The fourth operational mode is known as the "pre-mix" mode. Here a fuel is fed to both the primary and secondary nozzles, however the flame only exists in the secondary stage. Only about 20% of the fuel is fed to the secondary nozzles while the balance is fed to the primary nozzles along with air for "pre-mixing" prior to combustion. The first stage serves to thoroughly mix the fuel and air, and to deliver a uniform lean, unburned air-fuel mixture to the second stage. If properly designed and operated, there should be no regions of stoichiometric or near-stoichiometric air-fuel mixtures entering the flame zone and, therefore, the flame will be cooler than the adiabatic flame temperature, and produce substantially less NO.sub.x than a diffusion flame burning in the presence of an air-fuel mixture with the same equivalence ratio. The pre-mix mode is commonly thought of as the most efficient operational mode because it is in this mode that the NO.sub.x emissions are at a minimum and power generation is at a maximum (e.g., 50% to 100% loads using a natural gas fuel).
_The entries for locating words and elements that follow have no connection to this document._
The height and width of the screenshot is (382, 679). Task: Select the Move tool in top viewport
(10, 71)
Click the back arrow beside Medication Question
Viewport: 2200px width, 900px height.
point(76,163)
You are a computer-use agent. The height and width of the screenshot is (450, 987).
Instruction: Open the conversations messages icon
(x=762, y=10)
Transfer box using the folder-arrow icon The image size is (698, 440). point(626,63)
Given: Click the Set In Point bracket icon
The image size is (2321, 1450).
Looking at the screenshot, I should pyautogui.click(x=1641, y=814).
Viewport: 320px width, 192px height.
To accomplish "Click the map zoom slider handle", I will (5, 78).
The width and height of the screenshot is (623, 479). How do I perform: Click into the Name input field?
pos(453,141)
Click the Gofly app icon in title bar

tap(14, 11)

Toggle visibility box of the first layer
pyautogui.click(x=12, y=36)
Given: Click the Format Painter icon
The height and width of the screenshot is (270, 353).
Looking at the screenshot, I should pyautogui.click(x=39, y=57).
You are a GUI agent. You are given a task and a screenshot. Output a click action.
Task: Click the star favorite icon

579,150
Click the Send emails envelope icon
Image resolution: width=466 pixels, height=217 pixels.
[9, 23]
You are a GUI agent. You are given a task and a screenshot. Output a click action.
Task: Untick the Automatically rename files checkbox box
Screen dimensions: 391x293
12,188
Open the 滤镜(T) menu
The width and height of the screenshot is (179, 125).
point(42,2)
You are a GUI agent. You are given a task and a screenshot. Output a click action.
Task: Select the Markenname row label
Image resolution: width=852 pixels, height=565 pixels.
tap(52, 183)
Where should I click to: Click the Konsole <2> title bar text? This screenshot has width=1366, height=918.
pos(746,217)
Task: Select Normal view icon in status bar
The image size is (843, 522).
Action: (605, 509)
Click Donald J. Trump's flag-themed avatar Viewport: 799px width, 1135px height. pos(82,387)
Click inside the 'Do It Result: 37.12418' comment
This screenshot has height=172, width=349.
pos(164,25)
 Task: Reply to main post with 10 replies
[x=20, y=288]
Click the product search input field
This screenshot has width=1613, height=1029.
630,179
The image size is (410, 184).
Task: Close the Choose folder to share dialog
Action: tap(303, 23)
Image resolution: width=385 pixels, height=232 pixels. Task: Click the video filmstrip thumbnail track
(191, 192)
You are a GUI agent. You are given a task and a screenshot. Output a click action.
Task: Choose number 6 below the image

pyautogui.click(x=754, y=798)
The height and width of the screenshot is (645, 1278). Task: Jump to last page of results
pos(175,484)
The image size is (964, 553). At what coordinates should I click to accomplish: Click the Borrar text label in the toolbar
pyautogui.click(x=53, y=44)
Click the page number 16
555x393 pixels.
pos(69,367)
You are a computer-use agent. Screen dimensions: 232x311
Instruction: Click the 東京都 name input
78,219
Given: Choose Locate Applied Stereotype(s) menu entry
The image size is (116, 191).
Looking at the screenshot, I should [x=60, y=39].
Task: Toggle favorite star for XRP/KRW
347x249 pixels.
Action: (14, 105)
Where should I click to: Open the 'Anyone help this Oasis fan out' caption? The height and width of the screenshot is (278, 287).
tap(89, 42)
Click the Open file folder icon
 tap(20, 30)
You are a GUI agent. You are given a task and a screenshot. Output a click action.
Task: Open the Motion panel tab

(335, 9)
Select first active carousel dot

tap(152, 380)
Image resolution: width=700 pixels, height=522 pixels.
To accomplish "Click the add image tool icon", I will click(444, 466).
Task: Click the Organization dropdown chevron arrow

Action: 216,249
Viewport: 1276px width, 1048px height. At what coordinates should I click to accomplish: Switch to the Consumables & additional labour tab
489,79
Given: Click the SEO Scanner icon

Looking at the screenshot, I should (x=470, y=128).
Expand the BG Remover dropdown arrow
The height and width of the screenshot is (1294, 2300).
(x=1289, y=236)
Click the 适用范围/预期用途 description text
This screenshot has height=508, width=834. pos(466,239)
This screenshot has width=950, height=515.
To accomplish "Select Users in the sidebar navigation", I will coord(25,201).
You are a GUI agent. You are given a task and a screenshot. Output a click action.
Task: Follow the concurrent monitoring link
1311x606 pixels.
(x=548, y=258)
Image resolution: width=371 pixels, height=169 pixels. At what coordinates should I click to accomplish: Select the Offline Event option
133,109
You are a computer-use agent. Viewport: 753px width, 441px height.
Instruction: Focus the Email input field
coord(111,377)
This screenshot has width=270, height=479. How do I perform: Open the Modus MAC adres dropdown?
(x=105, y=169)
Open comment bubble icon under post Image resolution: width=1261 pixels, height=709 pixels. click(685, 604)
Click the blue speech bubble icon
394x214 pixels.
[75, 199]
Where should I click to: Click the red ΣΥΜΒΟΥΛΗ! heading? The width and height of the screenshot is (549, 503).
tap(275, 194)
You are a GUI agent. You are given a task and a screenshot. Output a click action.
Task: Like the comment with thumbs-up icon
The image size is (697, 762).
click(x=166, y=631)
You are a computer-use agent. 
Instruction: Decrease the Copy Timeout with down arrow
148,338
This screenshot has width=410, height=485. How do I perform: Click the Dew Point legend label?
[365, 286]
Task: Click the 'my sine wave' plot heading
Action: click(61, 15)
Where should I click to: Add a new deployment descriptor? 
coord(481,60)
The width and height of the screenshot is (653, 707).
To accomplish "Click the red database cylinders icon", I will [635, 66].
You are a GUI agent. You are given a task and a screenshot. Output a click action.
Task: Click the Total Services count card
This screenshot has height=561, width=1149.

For power generation using gas turbines, DLN combustor systems are specifically designed to use natural gas (mostly methane, with varying amounts of non-methane compounds). For use with liquid petroleum-based distillate fuels, such combustor systems would require additional steam injection to reduce NO.sub.x and CO emissions. For power generation using gas turbines, other types of fuels, such as methanol or dimethyl ether manufactured from natural gas, coal, or biomass, which are amenable for ocean transportation or storage as a liquid fuel for peak power use, have also been proposed. For example, Bell, et al. U.S. Pat. No. 4,341,069 (issued Jul. 27, 1982) discloses the use of dimethyl ether mixed with small amounts of methanol (1.8 wt. % to 6.1 wt. %) and water (0.6 wt. % to 2.8 wt. %). Such fuels were formulated for use in combustion systems during an era when NO.sub.x emissions were not strictly regulated. The use of such fuels in conventional gas turbine combustors (designed specifically for natural gas fuels) operating under a diffusion flame mode could satisfy the lax NO.sub.x emissions standards of the past; however, use of these same fuels in a DLN system operating in a pre-mix mode may result in a high risk of flame flashback and a high risk of explosion. During flame flashback, the speed at which a flame propagates through the air-fuel mixture in the flame zone is higher than the speed of the air-fuel mixture at a given location in the primary mixing zone. As a result, DLN systems designed to burn conventional natural gas fuels will not operate in their most efficient mode, namely the pre-mix mode, with the dimethyl ether fuels, such as those disclosed in the Bell et al. patent.
It would therefore be desirable to provide a dimethyl ether-based fuel which can improve the efficiency of a DLN combustion system (e.g., operate in a pre-mix mode at loads below 50%). It would also be desirable to provide a fuel that can be used safely in a DLN combustor designed specifically to burn conventional natural gas fuels.